Although interest in DLOs has been growing, the literature still lacks a dedicated and comprehensive survey addressing their unique challenges. Existing reviews primarily focus on the broader category of DOs, often emphasizing planar or volumetric DOs (Sanchez et al., 2018; Yin et al., 2021; Zhu et al., 2022; Arriola-Rios et al., 2020; Hou et al., 2019; Jiménez, 2012). Among these, only (Jiménez, 2012) and (Sanchez et al., 2018) explicitly address DLOs in detail. The former offers a limited discussion, focusing solely on model-based planning strategies. The latter presents a classification of DOs based on physical and geometric aspects, and includes DLO-specific challenges in modeling, perception, and manipulation. However, the coverage remains limited and outdated, lacking recent advancements in the rapidly evolving field of DLO research.

This review provides the reader with a well-structured overview of the current literature and state-of-the-art approaches to the modeling, perception, and manipulation of DLOs, offering valuable insights to both newcomers and experienced researchers in the field.
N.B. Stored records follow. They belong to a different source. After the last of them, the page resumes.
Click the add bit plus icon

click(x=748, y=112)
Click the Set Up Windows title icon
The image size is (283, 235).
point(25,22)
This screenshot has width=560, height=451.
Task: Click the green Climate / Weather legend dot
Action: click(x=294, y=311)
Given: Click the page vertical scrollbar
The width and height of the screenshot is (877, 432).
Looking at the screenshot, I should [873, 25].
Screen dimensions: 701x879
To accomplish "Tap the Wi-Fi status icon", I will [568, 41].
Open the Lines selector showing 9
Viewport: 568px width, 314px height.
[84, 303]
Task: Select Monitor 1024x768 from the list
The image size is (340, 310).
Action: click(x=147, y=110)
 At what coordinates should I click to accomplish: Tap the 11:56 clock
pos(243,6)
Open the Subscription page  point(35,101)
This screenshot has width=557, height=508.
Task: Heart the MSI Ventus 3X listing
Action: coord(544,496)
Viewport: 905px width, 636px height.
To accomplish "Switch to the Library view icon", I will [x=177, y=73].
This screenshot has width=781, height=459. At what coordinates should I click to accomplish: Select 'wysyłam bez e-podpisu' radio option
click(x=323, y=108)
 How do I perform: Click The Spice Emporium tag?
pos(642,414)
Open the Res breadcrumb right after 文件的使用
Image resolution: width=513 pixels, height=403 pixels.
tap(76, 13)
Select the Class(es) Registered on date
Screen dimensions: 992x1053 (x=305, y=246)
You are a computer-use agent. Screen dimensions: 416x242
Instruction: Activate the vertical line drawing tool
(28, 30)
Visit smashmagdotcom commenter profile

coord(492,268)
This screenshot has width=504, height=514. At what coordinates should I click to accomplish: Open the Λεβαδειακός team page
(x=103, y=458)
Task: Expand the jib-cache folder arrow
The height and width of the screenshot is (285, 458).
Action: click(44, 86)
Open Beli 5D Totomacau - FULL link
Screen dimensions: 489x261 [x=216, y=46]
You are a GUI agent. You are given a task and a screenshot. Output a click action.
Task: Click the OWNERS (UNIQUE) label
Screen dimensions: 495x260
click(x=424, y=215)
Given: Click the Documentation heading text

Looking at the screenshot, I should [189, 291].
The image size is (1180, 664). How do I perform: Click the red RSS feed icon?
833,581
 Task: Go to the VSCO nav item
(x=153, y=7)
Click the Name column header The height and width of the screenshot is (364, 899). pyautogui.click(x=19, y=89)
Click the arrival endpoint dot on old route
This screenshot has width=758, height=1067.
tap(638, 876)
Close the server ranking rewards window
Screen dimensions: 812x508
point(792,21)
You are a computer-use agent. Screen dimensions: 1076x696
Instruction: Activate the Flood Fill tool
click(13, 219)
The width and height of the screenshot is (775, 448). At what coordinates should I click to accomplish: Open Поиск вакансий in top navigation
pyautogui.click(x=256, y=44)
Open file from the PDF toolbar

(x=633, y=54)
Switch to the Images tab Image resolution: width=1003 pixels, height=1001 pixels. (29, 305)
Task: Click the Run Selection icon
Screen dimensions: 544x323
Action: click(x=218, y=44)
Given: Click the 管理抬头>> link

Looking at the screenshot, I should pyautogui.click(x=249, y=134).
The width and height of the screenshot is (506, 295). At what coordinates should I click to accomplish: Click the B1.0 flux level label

The literature search for this work followed the guidelines of the Preferred Reporting Items for Systematic Reviews and Meta-Analyses (PRISMA) approach (Page et al., 2021), encompassing identification, screening, eligibility, and inclusion stages. In the identification stage, a comprehensive search was conducted across electronically indexed databases, followed by manual searches of indexed conference and journal papers, as well as the bibliographies of identified articles, to ensure thorough coverage and mitigate biases from automatic-only searches. This survey included, reviewed, and classified more than 260 articles.

The remainder of this survey is structured as follows. Sec. 2 discusses modeling aspects of DLOs, followed by perception methods in Sec. 3. Challenges related to estimation, planning, and control are discussed in Sec. 4. Key manipulation tasks, including shaping, routing, and unknotting, are examined in Sec. 5. A discussion of current limitations and promising directions for future research is outlined in Sec. 6. Finally, Sec. 7 concludes the survey. An overview of the survey’s structure is illustrated in Fig. 1, providing a visual map of the main topics and their connections to help guide the reader through the subsequent sections.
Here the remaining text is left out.